Leroy Hildebrand, who owns and operates a food concession at the fair, drove his RV from his home in Lubbock, Texas. The power supply at the fairgrounds could not keep his home-away-from-home fully juiced.

Drawing all the power it could, the air conditioning in Hildebrand’s rig could only keep the temperature down to 90, he said.

The heat has a powerful affect on animals such as pigs and sheep, which cannot sweat.

Sean Schafer of Fruita said he was having to water down his children’s pigs every 15 minutes because of the heat.

“It hasn’t changed much since I was doing it in the early ’90s,” Schafer said. “I’d love to see an indoor facility because of the animals. It is hard for the kids, too.”

The covered show facilities do have mist sprayers that provide some relief, but many leak, making animals and patrons wet and the ground muddy.

Kim Carey, who was enjoying the fair with her two small children and her husband, said the show barns are too small.

“It is crowded. It is really hard to get in there and see some of the animals,” Carey said. “For our size town, and the way it has grown, it is very small.”

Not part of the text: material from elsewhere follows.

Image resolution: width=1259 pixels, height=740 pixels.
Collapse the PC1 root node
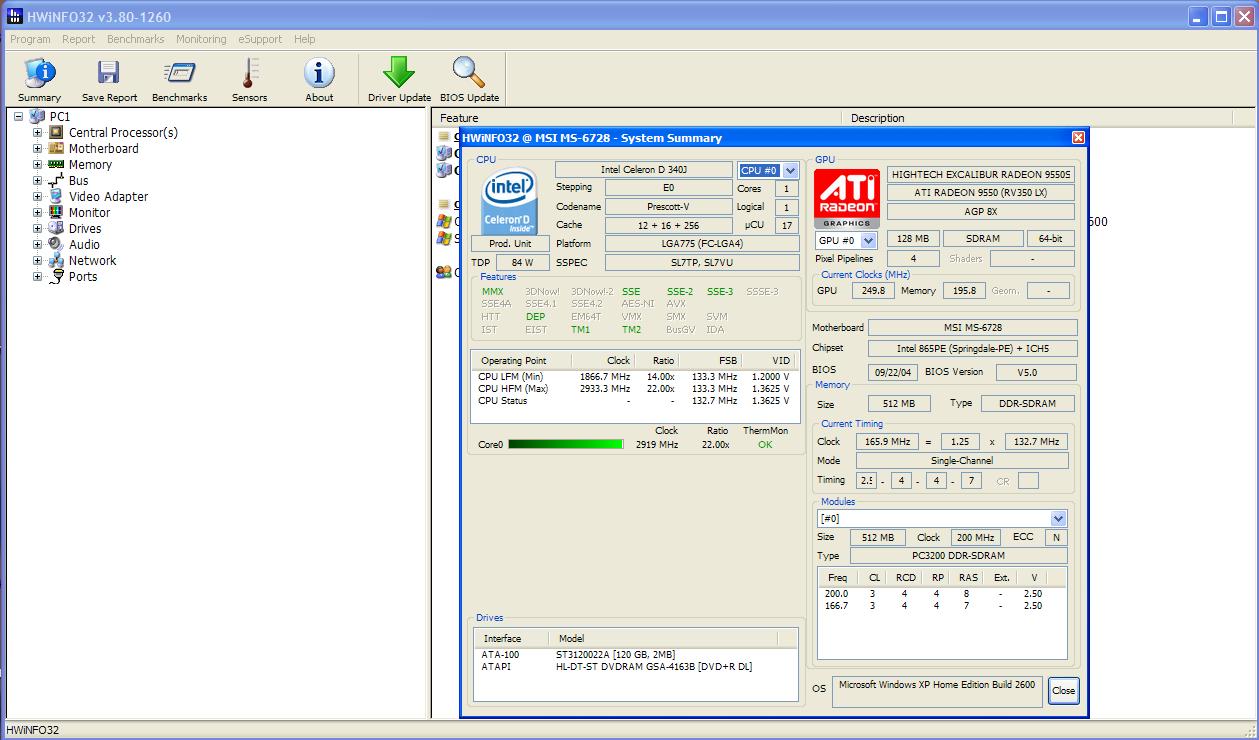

Parking at the fairgrounds can be problematic as well.

The fair has a system of permit parking for vendors and exhibitors that is close to the fair event, but some said the permit-only lot was being used by unauthorized people and that the general-admission parking lot was too small.

“There doesn’t seem to be enough,” said Susan Higgs, at the fair with a child in a stroller and her husband. “At night there isn’t any.”

Acquafresca said he would like to improve the visibility of the veterans memorial at the fairgrounds and add an indoor horse arena.

Fisher said the county is aware the facility needs a good dusting. The grandstands need to be made accessible to people with disabilities, some of the barns need to be torn down to improve parking, RV hookups need upgrading, and perhaps some of the structures need to be moved to make better use of the grounds, he said.

“The county is going to use some in-house resources to look at that property and build some options that we can put in front of the commissioners over the next few months,” Fisher said.